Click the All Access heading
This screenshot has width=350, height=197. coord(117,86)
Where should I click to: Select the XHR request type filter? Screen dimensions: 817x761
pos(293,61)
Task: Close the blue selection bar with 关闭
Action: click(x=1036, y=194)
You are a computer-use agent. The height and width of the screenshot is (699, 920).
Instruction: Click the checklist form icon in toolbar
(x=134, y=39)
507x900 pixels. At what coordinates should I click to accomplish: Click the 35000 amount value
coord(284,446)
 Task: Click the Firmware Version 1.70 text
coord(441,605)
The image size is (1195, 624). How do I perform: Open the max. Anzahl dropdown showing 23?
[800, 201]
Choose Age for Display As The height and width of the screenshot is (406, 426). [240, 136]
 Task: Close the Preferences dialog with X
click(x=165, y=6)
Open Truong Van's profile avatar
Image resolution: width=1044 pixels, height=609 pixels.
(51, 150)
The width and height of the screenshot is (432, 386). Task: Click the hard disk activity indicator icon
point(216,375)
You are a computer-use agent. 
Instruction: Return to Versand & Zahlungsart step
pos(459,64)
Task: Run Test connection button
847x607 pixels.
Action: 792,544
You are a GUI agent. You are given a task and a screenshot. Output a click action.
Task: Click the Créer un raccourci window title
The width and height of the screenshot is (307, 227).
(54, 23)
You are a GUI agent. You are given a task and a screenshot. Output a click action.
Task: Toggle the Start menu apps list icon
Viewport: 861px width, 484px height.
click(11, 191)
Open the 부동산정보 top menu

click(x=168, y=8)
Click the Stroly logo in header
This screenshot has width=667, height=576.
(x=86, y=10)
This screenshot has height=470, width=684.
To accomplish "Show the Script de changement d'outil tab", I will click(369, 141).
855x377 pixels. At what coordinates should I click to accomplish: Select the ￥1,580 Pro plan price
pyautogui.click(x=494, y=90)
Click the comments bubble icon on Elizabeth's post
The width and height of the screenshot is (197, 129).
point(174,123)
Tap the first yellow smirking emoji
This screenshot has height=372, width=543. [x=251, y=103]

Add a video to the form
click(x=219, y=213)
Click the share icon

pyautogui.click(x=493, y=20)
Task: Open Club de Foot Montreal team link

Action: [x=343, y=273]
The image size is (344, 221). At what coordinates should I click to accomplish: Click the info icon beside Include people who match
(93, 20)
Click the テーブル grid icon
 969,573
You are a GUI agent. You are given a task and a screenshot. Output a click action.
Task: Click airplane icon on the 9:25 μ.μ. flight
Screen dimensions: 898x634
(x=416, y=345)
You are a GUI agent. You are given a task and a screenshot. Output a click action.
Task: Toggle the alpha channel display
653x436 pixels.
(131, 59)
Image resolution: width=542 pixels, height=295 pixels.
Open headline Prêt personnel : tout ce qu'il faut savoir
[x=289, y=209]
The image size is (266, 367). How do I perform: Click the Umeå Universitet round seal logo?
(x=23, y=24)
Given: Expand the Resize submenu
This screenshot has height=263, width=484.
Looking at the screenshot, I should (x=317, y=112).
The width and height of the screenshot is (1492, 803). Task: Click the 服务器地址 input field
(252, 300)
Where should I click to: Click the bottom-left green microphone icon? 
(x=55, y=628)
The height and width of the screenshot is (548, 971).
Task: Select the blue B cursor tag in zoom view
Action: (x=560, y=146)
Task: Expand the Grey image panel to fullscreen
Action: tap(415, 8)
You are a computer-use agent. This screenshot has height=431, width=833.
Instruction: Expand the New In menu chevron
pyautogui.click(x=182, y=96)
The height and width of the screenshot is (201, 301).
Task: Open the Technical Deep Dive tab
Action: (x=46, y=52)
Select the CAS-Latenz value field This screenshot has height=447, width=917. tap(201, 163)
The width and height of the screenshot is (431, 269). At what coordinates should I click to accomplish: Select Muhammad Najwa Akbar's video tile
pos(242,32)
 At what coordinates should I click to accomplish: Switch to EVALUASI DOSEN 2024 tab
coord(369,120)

What you are asked to do: Repeat the records above in full, word for word.

Finished task:
Click the All Access heading
This screenshot has width=350, height=197. coord(117,86)
Where should I click to: Select the XHR request type filter? Screen dimensions: 817x761
pos(293,61)
Task: Close the blue selection bar with 关闭
Action: click(x=1036, y=194)
You are a computer-use agent. The height and width of the screenshot is (699, 920).
Instruction: Click the checklist form icon in toolbar
(x=134, y=39)
507x900 pixels. At what coordinates should I click to accomplish: Click the 35000 amount value
coord(284,446)
 Task: Click the Firmware Version 1.70 text
coord(441,605)
The image size is (1195, 624). How do I perform: Open the max. Anzahl dropdown showing 23?
[800, 201]
Choose Age for Display As The height and width of the screenshot is (406, 426). [240, 136]
 Task: Close the Preferences dialog with X
click(x=165, y=6)
Open Truong Van's profile avatar
Image resolution: width=1044 pixels, height=609 pixels.
(51, 150)
The width and height of the screenshot is (432, 386). Task: Click the hard disk activity indicator icon
point(216,375)
You are a computer-use agent. 
Instruction: Return to Versand & Zahlungsart step
pos(459,64)
Task: Run Test connection button
847x607 pixels.
Action: 792,544
You are a GUI agent. You are given a task and a screenshot. Output a click action.
Task: Click the Créer un raccourci window title
The width and height of the screenshot is (307, 227).
(54, 23)
You are a GUI agent. You are given a task and a screenshot. Output a click action.
Task: Toggle the Start menu apps list icon
Viewport: 861px width, 484px height.
click(11, 191)
Open the 부동산정보 top menu

click(x=168, y=8)
Click the Stroly logo in header
This screenshot has width=667, height=576.
(x=86, y=10)
This screenshot has height=470, width=684.
To accomplish "Show the Script de changement d'outil tab", I will click(369, 141).
855x377 pixels. At what coordinates should I click to accomplish: Select the ￥1,580 Pro plan price
pyautogui.click(x=494, y=90)
Click the comments bubble icon on Elizabeth's post
The width and height of the screenshot is (197, 129).
point(174,123)
Tap the first yellow smirking emoji
This screenshot has height=372, width=543. [x=251, y=103]

Add a video to the form
click(x=219, y=213)
Click the share icon

pyautogui.click(x=493, y=20)
Task: Open Club de Foot Montreal team link

Action: [x=343, y=273]
The image size is (344, 221). At what coordinates should I click to accomplish: Click the info icon beside Include people who match
(93, 20)
Click the テーブル grid icon
 969,573
You are a GUI agent. You are given a task and a screenshot. Output a click action.
Task: Click airplane icon on the 9:25 μ.μ. flight
Screen dimensions: 898x634
(x=416, y=345)
You are a GUI agent. You are given a task and a screenshot. Output a click action.
Task: Toggle the alpha channel display
653x436 pixels.
(131, 59)
Image resolution: width=542 pixels, height=295 pixels.
Open headline Prêt personnel : tout ce qu'il faut savoir
[x=289, y=209]
The image size is (266, 367). How do I perform: Click the Umeå Universitet round seal logo?
(x=23, y=24)
Given: Expand the Resize submenu
This screenshot has height=263, width=484.
Looking at the screenshot, I should (x=317, y=112).
The width and height of the screenshot is (1492, 803). Task: Click the 服务器地址 input field
(252, 300)
Where should I click to: Click the bottom-left green microphone icon? 
(x=55, y=628)
The height and width of the screenshot is (548, 971).
Task: Select the blue B cursor tag in zoom view
Action: (x=560, y=146)
Task: Expand the Grey image panel to fullscreen
Action: tap(415, 8)
You are a computer-use agent. This screenshot has height=431, width=833.
Instruction: Expand the New In menu chevron
pyautogui.click(x=182, y=96)
The height and width of the screenshot is (201, 301).
Task: Open the Technical Deep Dive tab
Action: (x=46, y=52)
Select the CAS-Latenz value field This screenshot has height=447, width=917. tap(201, 163)
The width and height of the screenshot is (431, 269). At what coordinates should I click to accomplish: Select Muhammad Najwa Akbar's video tile
pos(242,32)
 At what coordinates should I click to accomplish: Switch to EVALUASI DOSEN 2024 tab
coord(369,120)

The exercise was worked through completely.